Share

Perfect Mate
Perfect Mate
Penulis: Penyedap Rasa

Suami Ku Gila

"Hah... Haaah..." Camelia terus berlari di tengah deras hujan. Ia bahkan tidak memakai alas kaki saat pergi dari rumahnya. Bulir tetesan hujan ditambah keringat seakan memenuhi wajah cantiknya. Camelia bahkan tidak tahu harus kemana dirinya sekarang, sampai mana ia bisa berlari dari kejaran Derdy, suaminya.

Suaminya? Bukankah seharusnya suami itu melindungi serta mengayomi. Bukan seperti yang Derdy lakukan saat ini padanya. Mengejarnya dengan sebilah belati yang terus ia acungkan demi menakut-nakuti Camelia.

Flashback On

"Mana sih, Mas Derdy?" rancau Camelia sendiri. Sedang tangannya sibuk menempuk lembut paha Dira, putrinya yang baru saja terlelap. Camelia tersenyum manis sewaktu melihat Dira. Hanya anak itu pelipur laranya. Ia bahkan rasanya tidak akan sanggup berpisah dengan Dira walau sehari saja.

Camelia begitu mencintai Dira, jangan ditanya bagaimana cintanya kepada mahluk kecil itu. Ibaratnya kalau ia diminta mati untuk Dira, maka Camelia rela untuk melakukannya.

Sebab itu juga mengapa Camelia mencoba bertahan dalam rumah tangga yang sudah tidak lagi sehat itu.

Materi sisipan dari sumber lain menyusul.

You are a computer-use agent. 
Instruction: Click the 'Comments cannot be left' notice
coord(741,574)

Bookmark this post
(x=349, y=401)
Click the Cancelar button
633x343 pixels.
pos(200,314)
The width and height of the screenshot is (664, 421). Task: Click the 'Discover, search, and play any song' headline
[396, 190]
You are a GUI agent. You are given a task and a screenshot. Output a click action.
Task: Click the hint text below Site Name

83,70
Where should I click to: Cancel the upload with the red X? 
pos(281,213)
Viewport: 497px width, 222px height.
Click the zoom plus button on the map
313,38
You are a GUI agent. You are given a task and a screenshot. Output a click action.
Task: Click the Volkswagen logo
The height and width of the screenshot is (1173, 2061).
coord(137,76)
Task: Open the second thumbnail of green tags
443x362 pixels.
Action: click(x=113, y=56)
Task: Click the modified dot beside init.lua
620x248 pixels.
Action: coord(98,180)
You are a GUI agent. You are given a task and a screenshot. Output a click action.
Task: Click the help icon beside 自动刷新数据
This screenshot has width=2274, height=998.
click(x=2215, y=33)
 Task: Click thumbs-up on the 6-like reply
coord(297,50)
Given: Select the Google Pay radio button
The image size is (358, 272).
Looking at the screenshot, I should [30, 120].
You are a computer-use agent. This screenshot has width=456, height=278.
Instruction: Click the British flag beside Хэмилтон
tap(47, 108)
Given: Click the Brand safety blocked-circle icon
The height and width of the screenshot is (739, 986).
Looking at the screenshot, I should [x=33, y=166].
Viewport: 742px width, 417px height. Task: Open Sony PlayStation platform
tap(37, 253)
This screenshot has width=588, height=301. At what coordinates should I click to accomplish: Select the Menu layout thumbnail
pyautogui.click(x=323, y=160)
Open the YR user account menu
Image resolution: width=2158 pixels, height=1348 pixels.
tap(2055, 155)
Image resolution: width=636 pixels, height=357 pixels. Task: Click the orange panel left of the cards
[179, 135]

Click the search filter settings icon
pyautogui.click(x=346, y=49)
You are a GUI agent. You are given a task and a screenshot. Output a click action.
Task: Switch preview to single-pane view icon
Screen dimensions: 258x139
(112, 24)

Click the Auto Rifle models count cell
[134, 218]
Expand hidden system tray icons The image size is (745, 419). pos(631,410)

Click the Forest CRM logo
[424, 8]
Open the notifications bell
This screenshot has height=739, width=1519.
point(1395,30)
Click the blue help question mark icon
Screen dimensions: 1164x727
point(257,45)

Semenjak Derdy, suaminya menjadi korban PHK. Pria itu jadi berubah 180 derajat dari dirinya yang dulu. Derdy yang dulu adalah suami yang baik, lembut serta pengertian kini hilang bagaikan di telan bumi. Hanya menyisakan raga tanpa hati.

Tetapi saat ini semua hanya kenangan bagi Camelia. Sedang dirinya hanya bisa bekerja pada toko roti besutan para warga komplek. Toko yang lebih seringnya sepi pembeli itu tidak bisa terlalu banyak menggaji Camelia. Dan itu artinya tidak juga bisa membantu keuangan rumah tangga mereka.

"Camel... Camel..," teriak Derdy dari luar rumah. Hari ini ia kalah judi lagi. Padahal Derdy sangat menggantungkan harapannya pada 'usahanya' kali ini

"Ahk, kalah lagi. Sialan! Mana gue hutang lagi buat modal main, eemm... Tunggu biar gue inget, hutang gue udah ada berapa,ya sama si bos. Sepuluh juta, Hhehe... Enggak, kayaknya lebih deh!" rancau Derdy sendiri. Matanya kembali fokus ke daun pintu. Seharusnya Derdy bisa membukanya sendiri karena Camelia tidak menguncinya. Tapi Derdy yang selalu ingin disanjung dan dilayani bak seorang raja tidak mau melakukan itu sendiri.

"Camelia...!" pekiknya lagi memengkakkan telinga siapapun yang di sana. Camelia yang mendengar hanya bisa mengepal tangan. Rasanya ia begitu malu dengan para tetangga.

"Iyah, Mas tunggu sebentar!" sahut Camelia dari dalam seraya berlari kecil, aura kecemasan melingkupi wajahnya. Ia yakin kali ini pasti lagi-lagi bau alkohol yang akan merebak keluar dari tubuh Derdy, Camelia menggeleng sambil menutup mata. Hatinya bertanya sampai kapan ia harus melalui ini semua.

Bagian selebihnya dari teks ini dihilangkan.